I cuccioli provengono in particolare da Ungheria, Slovacchia, Polonia, Romania, Repubblica Ceca, precocemente strappati alle cure delle loro madri costrette a continue gravidanze, sottoposti a infernali viaggi e imbottiti di farmaci per farli sembrare sani all’acquirente. La mortalità dei cuccioli nella fase che va dal trasporto ai primi mesi dopo l’arrivo in Italia raggiunge il 50%. La carenza di controlli sanitari e la violazione della normativa in materia di vaccinazione (es. vaccinazione antirabbica) comportano elevati rischi sanitari per l’Italia.
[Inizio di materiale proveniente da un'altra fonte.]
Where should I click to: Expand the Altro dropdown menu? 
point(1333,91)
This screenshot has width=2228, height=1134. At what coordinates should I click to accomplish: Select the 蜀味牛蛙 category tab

Il valore di mercato di un cucciolo importato dall’Est (soprattutto Carlini, Jack Russell, West Highland, ecc.) e spacciato per italiano falsificando i documenti può aumentare fino a 20 volte.

A contrasto di queste illegalità, la LAV è impegnata in attività di sensibilizzazione delle autorità dei Paesi dell’Est più interessati, affinché intensifichino i controlli. A livello europeo il Ministro degli Affari Esteri Franco Frattini, condividendo la campagna della LAV, ha chiesto alla Commissaria Europea alla Salute Androulla Vassiliou un intervento di armonizzazione delle norme che riguardano questa materia, la revisione degli standard dei microchip che renda possibile la completa e sicura tracciabilità degli stessi, l’adozione di misure che intervengano sulle pratiche di allevamento degli animali da compagnia, la definizione di rigorosi protocolli armonizzati a livello comunitario per tutte le patologie che rappresentano cause di morte per gli animali.  

In questi mesi l’Associazione ha raccolto preziose segnalazioni, ha smascherato il sistema delle importazioni illegali di cuccioli (disponibile Dossier LAV) individuando gli aspetti normativi da riformare e chiedendo un’intensificazione delle attività di controllo, sta collaborando attivamente con tutte le forze di polizia e con il Ministero della Salute, ha tempestivamente garantito una idonea famiglia adottiva ad alcuni cuccioli di cane sequestrati dal NIRDA (Nucleo Investigativo Reati a Danno di Animali) del Corpo Forestale dello Stato e affidati alla LAV.

Grazie a questa capillare attività di sensibilizzazione, svolta anche attraverso il sito dedicato www.nonlosapevo.com , tre mesi fa il Ministero della Salute ha emanato una Nota ai Medici Veterinari per sollecitarli ad informare i futuri proprietari di animali d’affezione in merito ai possibili rischi legati all’acquisto di cuccioli;  il 18 dicembre 2008 i deputati Di Virgilio e Calabria hanno presentato una Proposta di Legge per combattere il mercato e il traffico illegale di animali da compagnia; l’Ufficio Diritti Animali della Provincia di Milano ha varato un Decalogo che fornisce ai cittadini semplici regole per non essere complici, anche inconsapevoli, della crudele tratta dei cuccioli.

Presso i tavoli LAV, il 21-22 marzo e il 28-29 marzo i cittadini potranno portare a casa il tradizionale uovo di Pasqua della LAV (in cioccolato fondente del commercio equo e solidale) in cambio di una piccola donazione a sostegno di questa campagna.